Telecomunicações, tecnologia de informação
O
governo do Brasil assegurou “a disponibilidade (sem custo específico à
FIFA ou aos usuários) de uma infraestrutura de telecomunicações,
inclusive, mas não limitado a, todas as redes necessárias (alâmbrico ou
inalâmbrico), todo o hardware de rede associado (inclusive equipamentos
terminais), todos os codecs necessários e todos os equipamentos passivos
e ativos; que permitirão todas as formas de telecomunicação, inclusive
telefones internacionais e nacionais com o seu fio, comunicações de
dados, áudio, e vídeo para as Competições e Eventos Auxiliares.
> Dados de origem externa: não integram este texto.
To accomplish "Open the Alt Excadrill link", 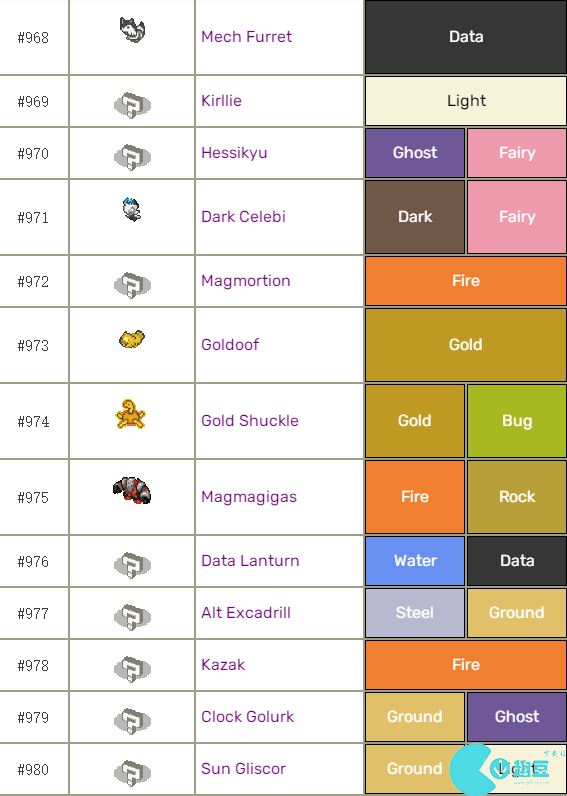I will [x=246, y=613].
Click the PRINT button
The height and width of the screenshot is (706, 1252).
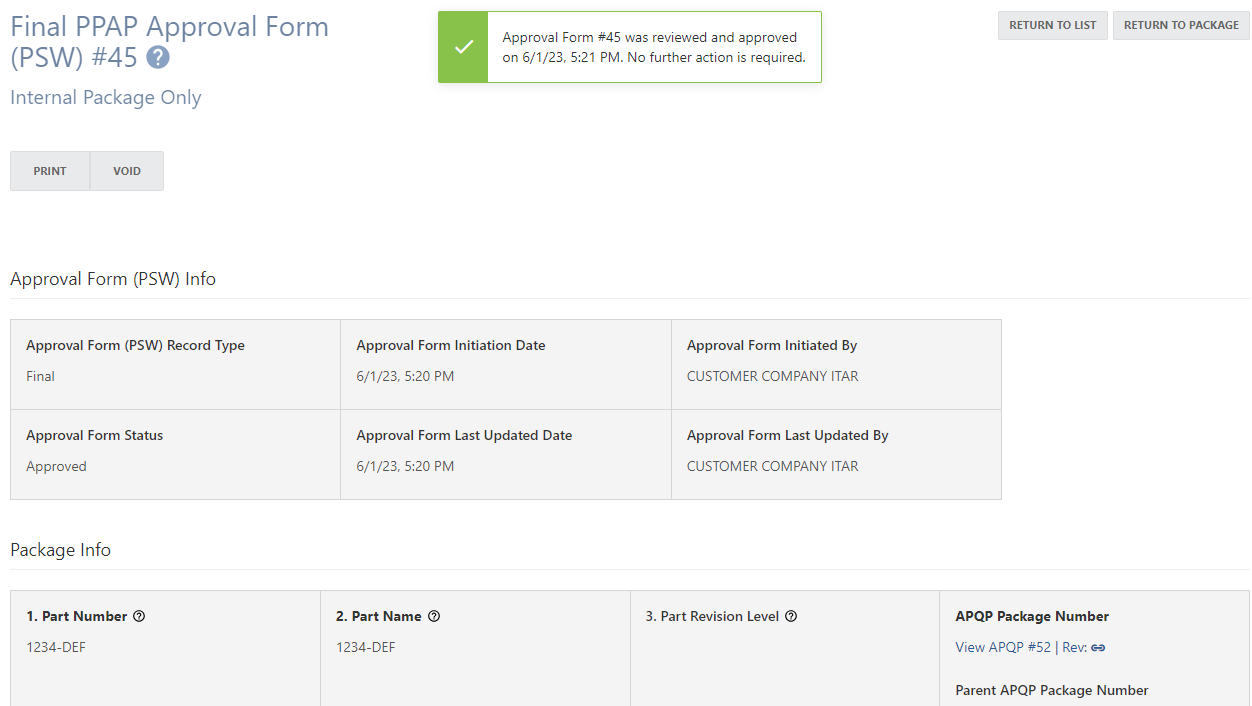point(49,170)
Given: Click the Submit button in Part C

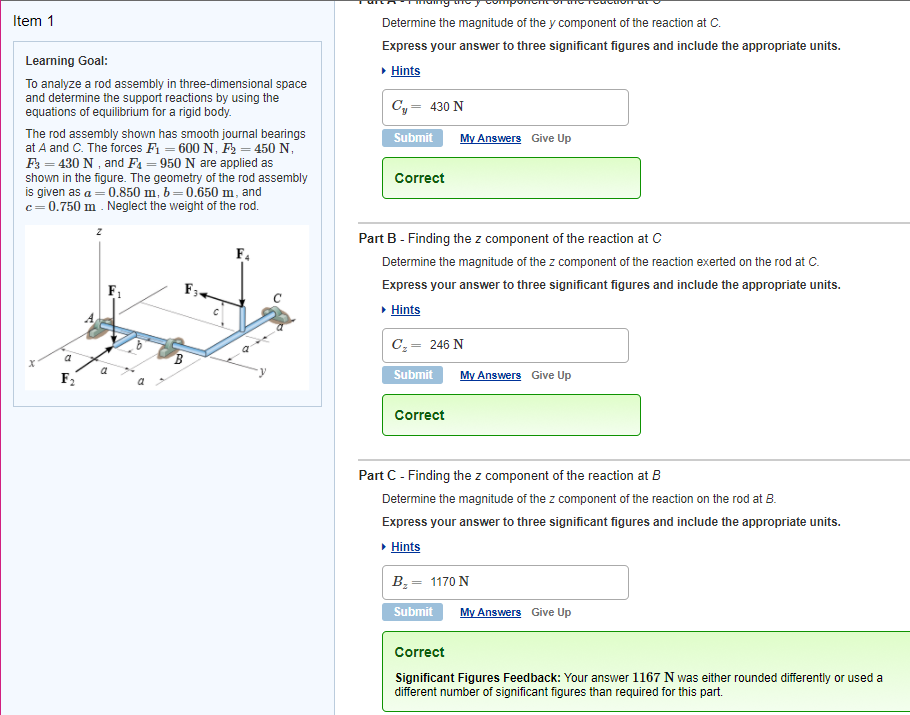Looking at the screenshot, I should [412, 611].
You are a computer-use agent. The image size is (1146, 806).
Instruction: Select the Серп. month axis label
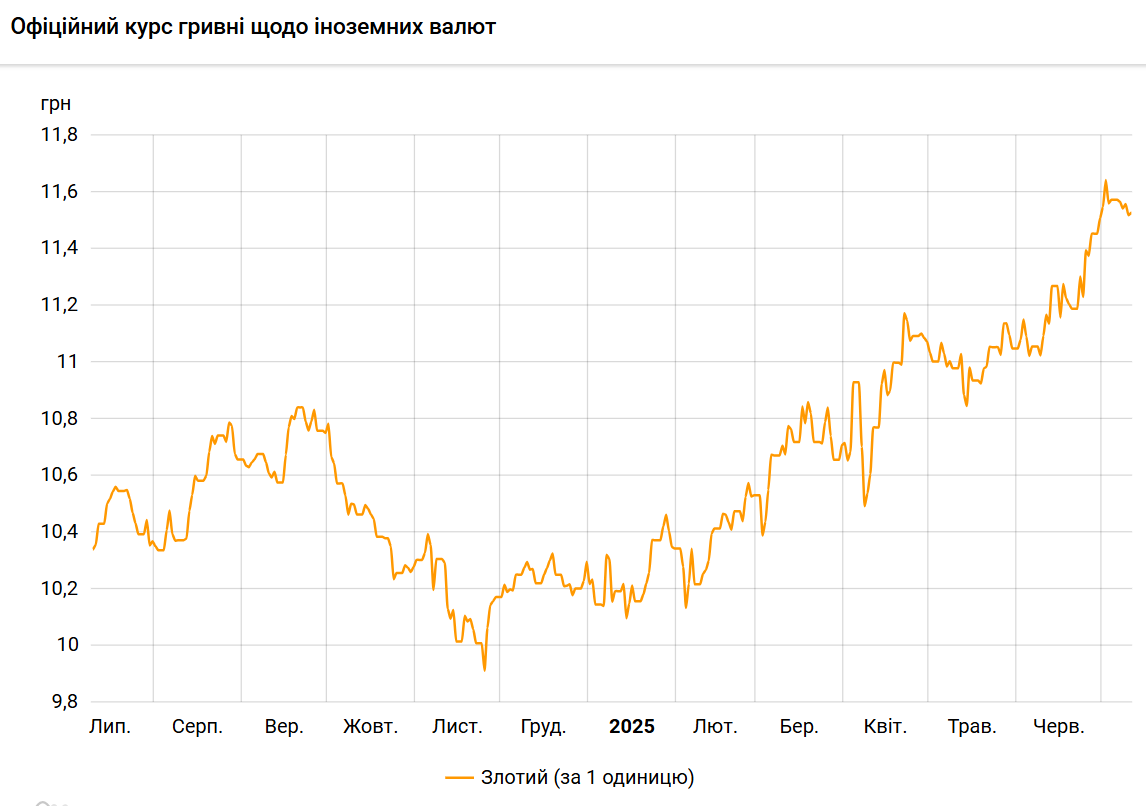[197, 727]
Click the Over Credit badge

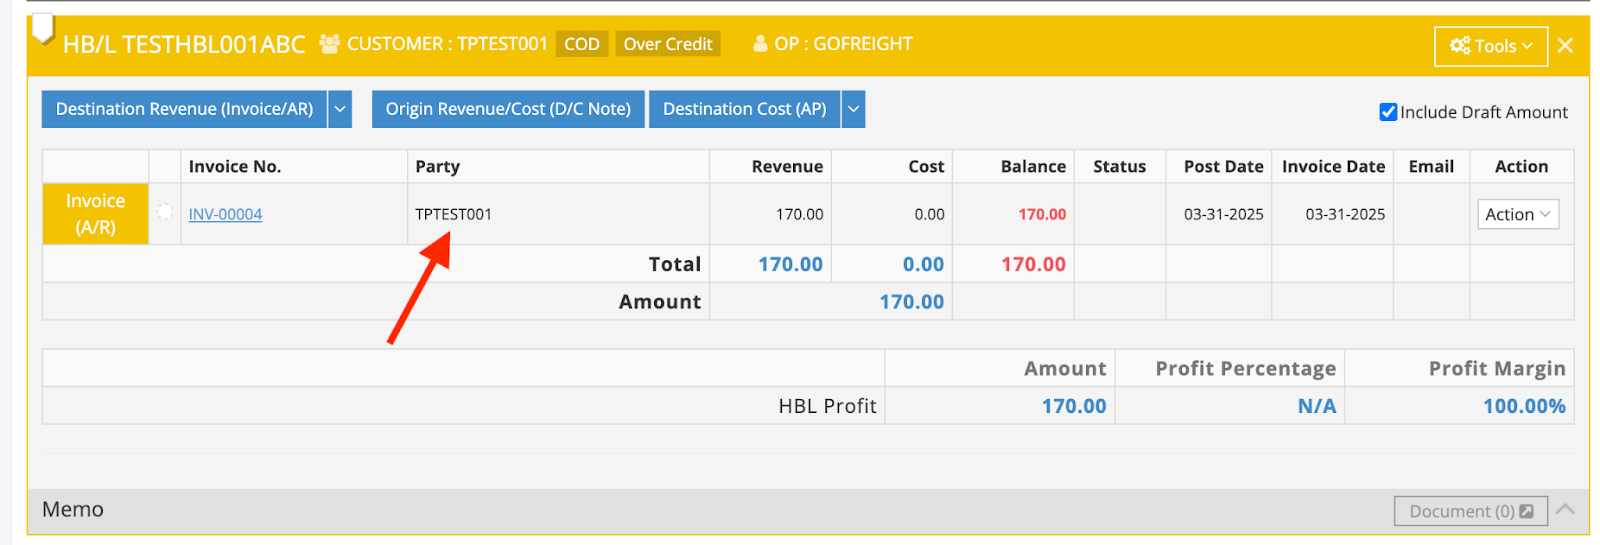[x=667, y=44]
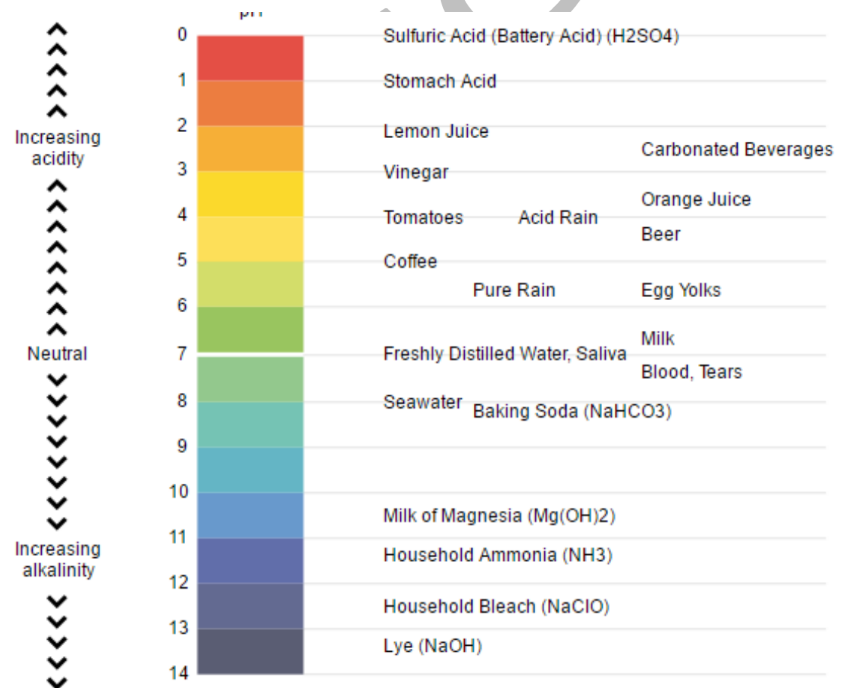The width and height of the screenshot is (841, 688).
Task: Select the teal band between 8 and 9
Action: 250,425
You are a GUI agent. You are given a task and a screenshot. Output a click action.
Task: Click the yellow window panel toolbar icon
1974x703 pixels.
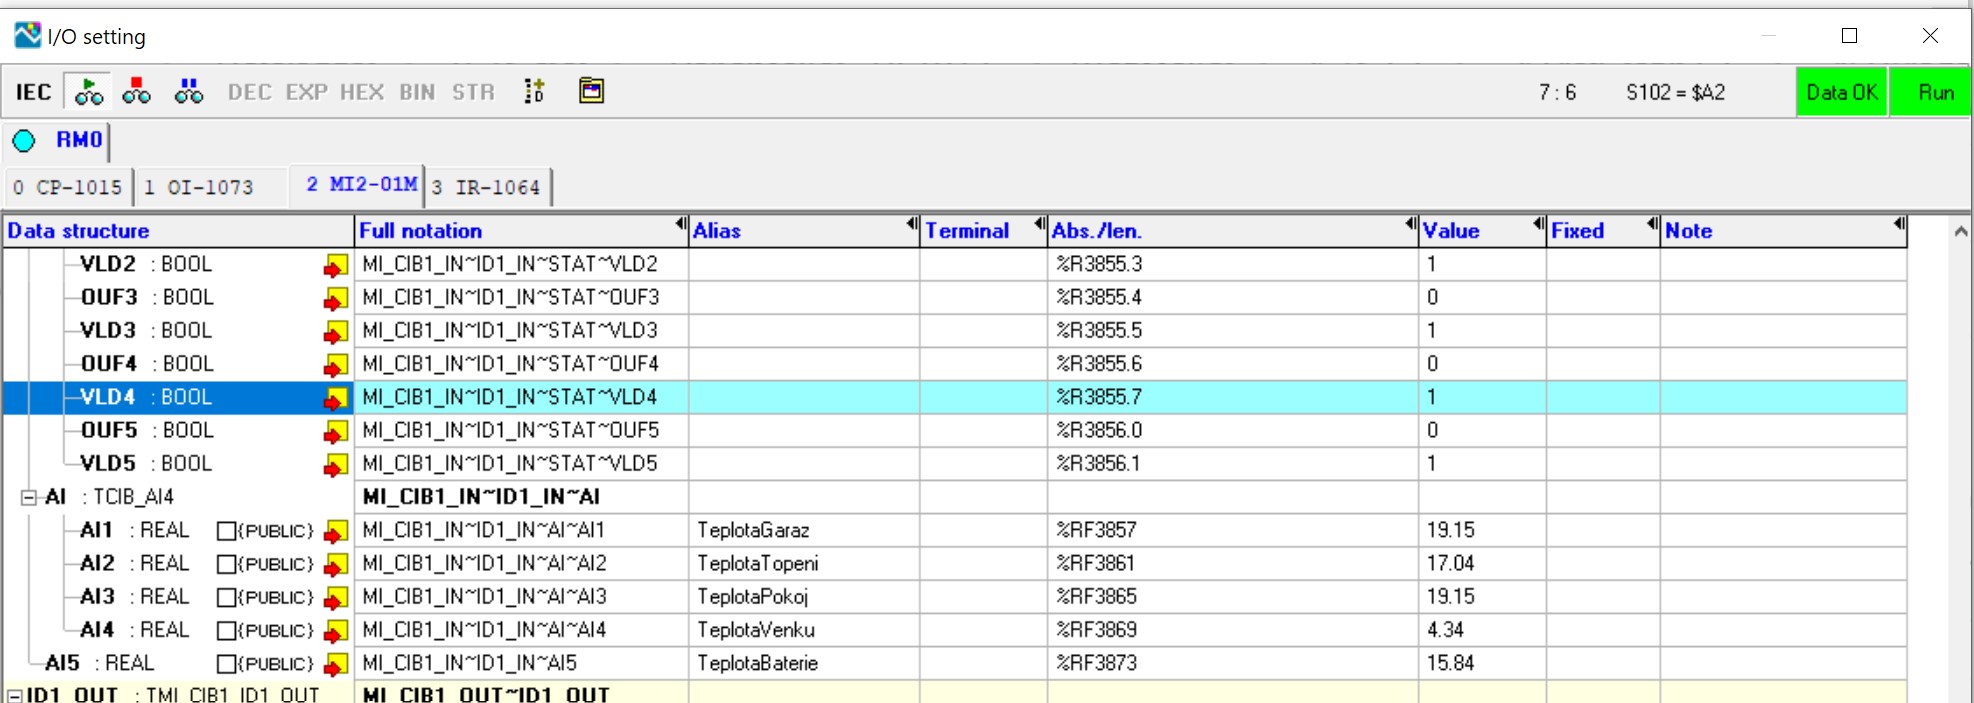(591, 91)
Essa
infraestrutura (…) estará conforme com os mais altos padrões e
requisitos internacionais aplicáveis à época das Competições e Eventos
Auxiliares e com os requisitos que a FIFA possa definir de tempo em
tempo”.
Por
este trecho, temos um pronunciamento oficial de um ministro garantindo à
FIFA que a entidade receberá toda a infraestrutura necessária para as
telecomunicações com a ressalva de ser equipamento de ponta. Ainda há a
prerrogativa de que a FIFA poderá definir de tempo em tempo seus
requisitos em relação a este material.